Spiders are natural born contractors, structural master engineers and architects. Always changing, adapting to its environment and redesigning to produce the best functional design that serves its purpose. Architecture is about adapting to the environment, design and function. Mother nature offers her little workers in order to produce and sustain their habits and to capture their food. As architects we learn from nature and the spider web has allowed for us to study and incorporate its strength and beauty in the building industry in providing strong and sustainable shelter without compromising the environment. What we must remember is to be conscious and not to destroy or deplete our natural resources and maintain ecological balance. There is structure all around our natural habitat.

Architecture and Nature

Architecture teaches us to observe. To the architect a camera is a great tool. It allows you to see what the naked eye may observe but the camera details. To look for what nature provides so that ideas and design are created in producing a great building. Part of the architectural process is to see these things, for all around us creativity is abundant. From the inside of a red pepper a cozy seating area, the interior of a cave or even the shape of a floor plan may be evident. From an exotic flower with holes, patterns for exterior cladding or simply a funnel may be created for light to pass through thereby, forming an interesting light pattern on a wall. Wild mushrooms may shape what is to be of a modern roof top and the formation of several mushroom patches along a green field can be the embodiment for what is to be a community of buildings with rounded roof structures and how they may be laid out. Architecture is an art and to have an intent behind what you design is good practice for a successful project to manifest. There is no limit to the generosity that nature bestows upon us. This is why I can never get bored creating for that is the beauty architecture gives me and how the architect produces our environment. The Golden Ratio allows for the composition to be aesthetically pleasing. By placing elements you see you can divide the subject in perfect proportions by using the Golden mean, the Golden spiral and the Golden Triangle. Something present in all we see in nature.

Illusion

library wall

Our eyes make of what we wish to see.

We see a library full of literature and education.
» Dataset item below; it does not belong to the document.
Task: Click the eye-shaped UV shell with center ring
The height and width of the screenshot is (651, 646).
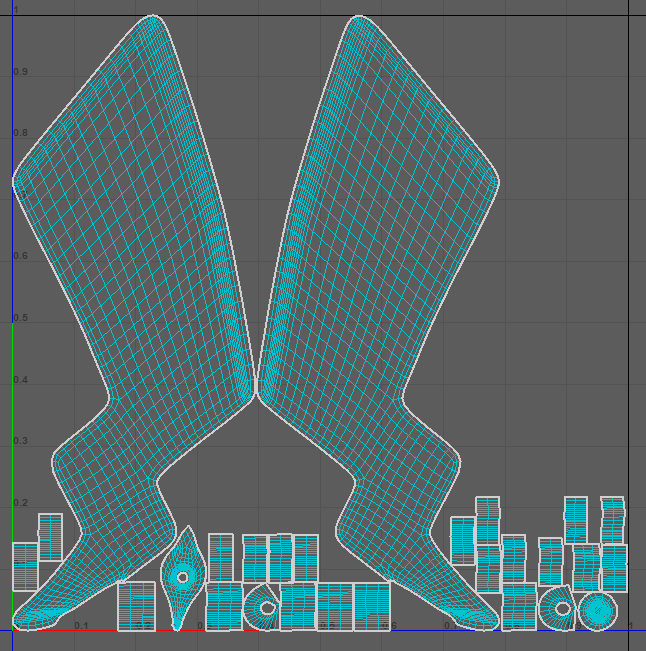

Doors partially opening inviting us to come in and experience this knowledge.

However, this is nothing more than an architectural model, within a picture frame, of a library with fake books and two passages at either side leading nowhere except the imaginary.  An optical illusion.

They are mirror reflections giving us a false perception of reality.

Our lives are filled with illusions. What is real and what is not.  It is easy to be mislead.

After all, life is an illusion!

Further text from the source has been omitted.